Gardening is a rewarding activity that avid gardeners can't wait to get back to once the weather warms up. Many gardeners find that getting their hands dirty in a garden is a great form of escapism. In addition, growing your own fruits and vegetables benefits the environment.
It's easy to assume gardening is an activity for homeowners with their own yards, but that's not the case at all. Container gardening makes it possible for everyone to garden regardless of where they live.
The benefits of container gardening don’t end with accessibility. Many plants grown in containers are less susceptible to disease than plants grown in the ground, which reduces reliance on potentially harmful pesticides. Container gardens also tend to be easier to maintain than traditional gardens, making gardening more doable for beginners and people with hectic schedules.
Container gardening doesn’t have to be hard. Novices should consider these tips when planning and tending their first gardens.
· Conduct a light audit. Walk around your home to determine where you can place your plant so it gets the light it needs. Some plants need a lot of light, while others can thrive with less. By conducting a light audit before choosing plants, you can determine which ones will grow well at your home.
· Make sure containers have ample drainage. The gardening experts at Good Housekeeping note that drainage holes are essential because waterlogged soil can be fatal for plants. Don't focus too much on the size of the holes; just make sure that they allow excess water to escape the pot.

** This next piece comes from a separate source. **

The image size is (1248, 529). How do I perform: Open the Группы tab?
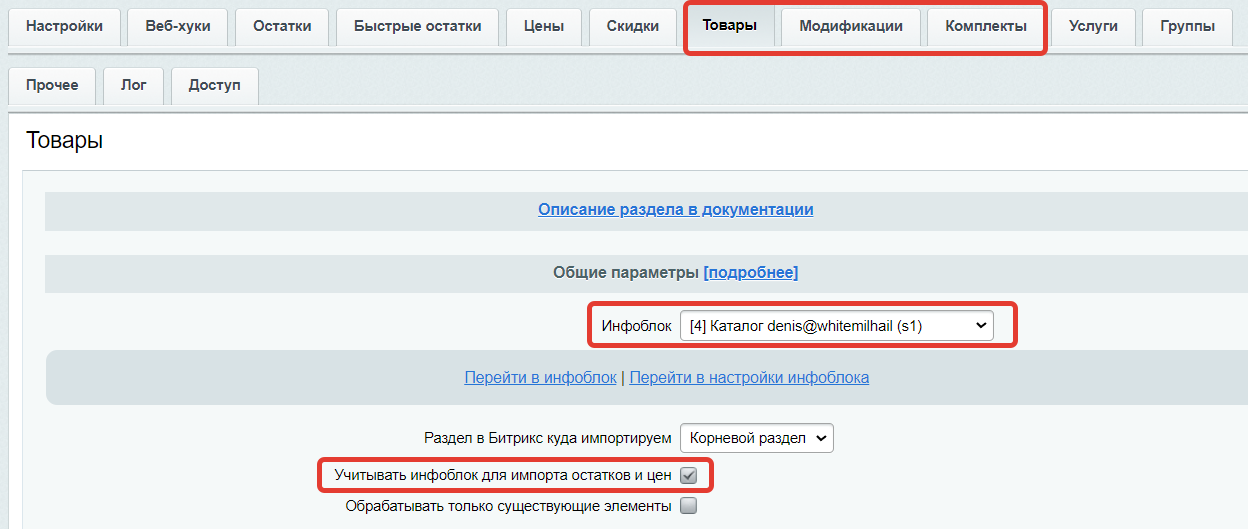1188,26
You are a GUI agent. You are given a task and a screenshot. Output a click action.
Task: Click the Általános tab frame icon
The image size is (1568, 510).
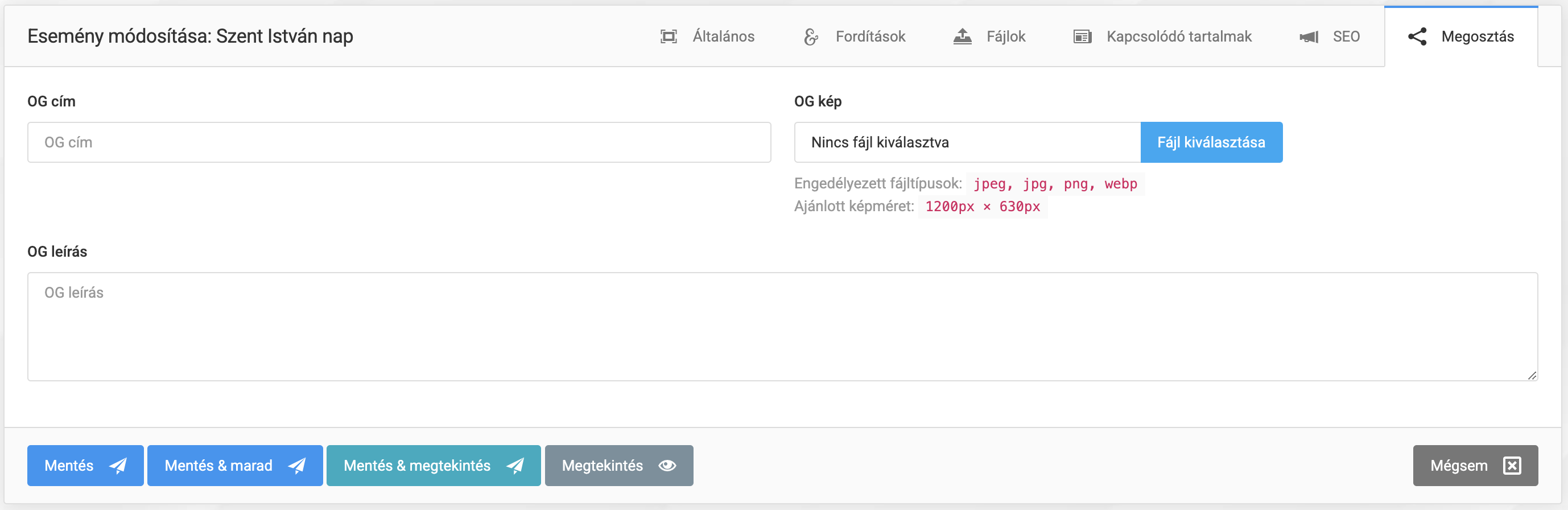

· Don't forget to feed your plants. Potting soil won't necessarily have nutrients that plants can access, so container gardeners must fertilize the soil to help their plants thrive. Good Housekeeping notes that watering with diluted fish emulsion, seaweed extract or compost tea will give plants that needed boost. Feed once every two weeks to start, adjusting the schedule after that depending on how your plants respond.
· Seek advice. Local gardening centers can be great resources for novice container gardeners. They can recommend plants with a history of thriving in this area as well as plants that might be more compatible when placed next to one another.
Container gardening can bring a garden into any home, whether it's a light-filled house or an apartment where sunlight is sparse.